"Ha violato i domiciliari". L'ex della Marini torna in cella

Crac della Maxwork

Dai domiciliari al carcere. Giovanni Cottone(nella foto) è stato portato a San Vittore nella mattinata di ieri. Il Tribunale di Bergamo ha deciso il giro di vite nella misura cautelare, perché l'imprenditore avrebbe violato i termini degli arresti domiciliari.

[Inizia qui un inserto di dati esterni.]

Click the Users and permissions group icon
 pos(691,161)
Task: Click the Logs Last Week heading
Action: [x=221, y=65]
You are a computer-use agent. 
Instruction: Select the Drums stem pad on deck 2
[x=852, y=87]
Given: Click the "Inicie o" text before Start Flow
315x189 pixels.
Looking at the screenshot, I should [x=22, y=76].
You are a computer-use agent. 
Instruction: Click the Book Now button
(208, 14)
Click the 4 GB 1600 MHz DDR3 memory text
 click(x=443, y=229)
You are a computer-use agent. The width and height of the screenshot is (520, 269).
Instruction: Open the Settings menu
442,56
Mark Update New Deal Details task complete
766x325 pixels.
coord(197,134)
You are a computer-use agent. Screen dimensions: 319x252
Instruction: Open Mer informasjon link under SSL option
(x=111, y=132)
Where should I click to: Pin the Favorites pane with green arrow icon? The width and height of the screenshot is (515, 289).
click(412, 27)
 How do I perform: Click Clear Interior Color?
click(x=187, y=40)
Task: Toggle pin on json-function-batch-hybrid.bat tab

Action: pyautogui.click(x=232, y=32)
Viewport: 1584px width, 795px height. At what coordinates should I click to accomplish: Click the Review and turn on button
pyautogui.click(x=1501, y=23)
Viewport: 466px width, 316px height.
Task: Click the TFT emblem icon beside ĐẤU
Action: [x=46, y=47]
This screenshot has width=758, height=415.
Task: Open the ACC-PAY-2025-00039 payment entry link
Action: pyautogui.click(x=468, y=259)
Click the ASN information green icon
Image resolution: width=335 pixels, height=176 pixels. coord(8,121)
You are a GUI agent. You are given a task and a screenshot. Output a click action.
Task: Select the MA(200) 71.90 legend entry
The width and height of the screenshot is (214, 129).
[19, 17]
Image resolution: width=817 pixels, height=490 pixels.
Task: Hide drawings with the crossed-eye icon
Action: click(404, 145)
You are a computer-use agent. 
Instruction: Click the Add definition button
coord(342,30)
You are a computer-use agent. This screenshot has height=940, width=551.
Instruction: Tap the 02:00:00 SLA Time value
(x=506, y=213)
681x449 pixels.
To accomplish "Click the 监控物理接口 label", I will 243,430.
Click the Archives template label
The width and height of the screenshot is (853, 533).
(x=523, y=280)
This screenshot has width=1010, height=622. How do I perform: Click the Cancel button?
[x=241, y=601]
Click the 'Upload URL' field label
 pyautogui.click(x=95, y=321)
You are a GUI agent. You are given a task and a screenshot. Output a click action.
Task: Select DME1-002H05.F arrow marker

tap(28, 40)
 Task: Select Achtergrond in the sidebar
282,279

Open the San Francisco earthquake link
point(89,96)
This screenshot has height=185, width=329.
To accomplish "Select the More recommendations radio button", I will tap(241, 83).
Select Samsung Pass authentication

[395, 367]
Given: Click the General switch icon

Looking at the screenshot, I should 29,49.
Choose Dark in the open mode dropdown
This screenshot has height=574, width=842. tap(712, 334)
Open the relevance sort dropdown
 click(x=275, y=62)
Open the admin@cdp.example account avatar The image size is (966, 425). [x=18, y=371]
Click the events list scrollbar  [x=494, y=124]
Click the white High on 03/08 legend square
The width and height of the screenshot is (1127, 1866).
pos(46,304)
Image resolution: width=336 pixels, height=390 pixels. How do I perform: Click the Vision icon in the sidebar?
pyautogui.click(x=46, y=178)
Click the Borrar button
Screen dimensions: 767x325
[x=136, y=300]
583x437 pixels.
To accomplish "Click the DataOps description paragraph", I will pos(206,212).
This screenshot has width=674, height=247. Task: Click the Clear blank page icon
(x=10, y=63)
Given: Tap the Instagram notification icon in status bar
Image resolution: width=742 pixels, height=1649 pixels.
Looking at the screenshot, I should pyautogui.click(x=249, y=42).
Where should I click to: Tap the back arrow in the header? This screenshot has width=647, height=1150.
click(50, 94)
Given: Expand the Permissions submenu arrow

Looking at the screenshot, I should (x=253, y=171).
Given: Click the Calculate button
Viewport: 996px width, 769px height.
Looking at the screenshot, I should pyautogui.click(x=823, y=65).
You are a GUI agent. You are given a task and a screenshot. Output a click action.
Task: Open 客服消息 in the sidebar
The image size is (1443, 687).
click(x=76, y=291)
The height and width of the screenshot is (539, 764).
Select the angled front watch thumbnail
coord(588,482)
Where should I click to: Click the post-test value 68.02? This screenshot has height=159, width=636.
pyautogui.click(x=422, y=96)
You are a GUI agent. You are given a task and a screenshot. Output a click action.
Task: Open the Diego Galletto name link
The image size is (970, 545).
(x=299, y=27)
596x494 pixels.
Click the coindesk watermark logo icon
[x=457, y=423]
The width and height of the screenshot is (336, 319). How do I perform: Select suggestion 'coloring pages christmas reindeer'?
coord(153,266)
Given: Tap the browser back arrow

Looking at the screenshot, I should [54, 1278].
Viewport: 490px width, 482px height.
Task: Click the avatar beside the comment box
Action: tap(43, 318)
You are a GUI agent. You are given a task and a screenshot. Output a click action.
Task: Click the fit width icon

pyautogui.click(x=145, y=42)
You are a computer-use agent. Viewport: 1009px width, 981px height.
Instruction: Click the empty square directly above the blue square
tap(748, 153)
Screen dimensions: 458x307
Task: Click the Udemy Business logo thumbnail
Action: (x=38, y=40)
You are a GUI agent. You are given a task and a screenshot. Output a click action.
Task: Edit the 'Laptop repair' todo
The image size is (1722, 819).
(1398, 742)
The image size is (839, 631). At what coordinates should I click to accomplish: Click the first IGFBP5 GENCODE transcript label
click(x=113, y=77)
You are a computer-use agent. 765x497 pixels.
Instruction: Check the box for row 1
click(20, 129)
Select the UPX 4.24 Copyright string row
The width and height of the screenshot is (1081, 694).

Cottone, ex marito di Valeria Marini, è indagato nell'inchiesta sul crac della Maxwork. La società di impiego interinale con sede a Milano fino alla bancarotta del 2014 gestiva oltre 3mila lavoratori. Secondo la Procura di Bergamo, l'imprenditore ha portato avanti una serie di affari sospetti per telefono dalla propria casa milanese anche dopo gli arresti. Da qui la misura del carcere.

Oltre a Cottone tre settimane fa era finito ai domiciliari l'ex amministratore della società Massimiliano Cavaliere. Tra gli otto indagati anche l'ex questore di Bergamo Fortunato Finolli. Le accuse dei pm Maria Cristina Rota e Fabio Pelosi sono a vario titolo di bancarotta, truffa aggravata, peculato, reati tributari e bancari. Le indagini avevano rivelato un presunto processo di svuotamento delle casse della Maxwork da parte dei vertici dell'azienda e di persone collegate. Allo scopo di arricchirsi personalmente e acquistare quote di altre società in modo insensato, raggirando l'Inps e il Fisco. Nell'interrogatorio di garanzia Cottone aveva sostenuto di non aver dato alcun contributo «alle presunte attività di bancarotta effettuate dagli amministratori». Il manager aveva negato un proprio ruolo nel crac, ricordando di non aver ricoperto incarichi alla Maxwork. Per quanto riguarda la presunta corruzione che lo vede coinvolto insieme a Finolli, aveva dichiarato che i regali e i favori si spiegano con la loro amicizia trentennale.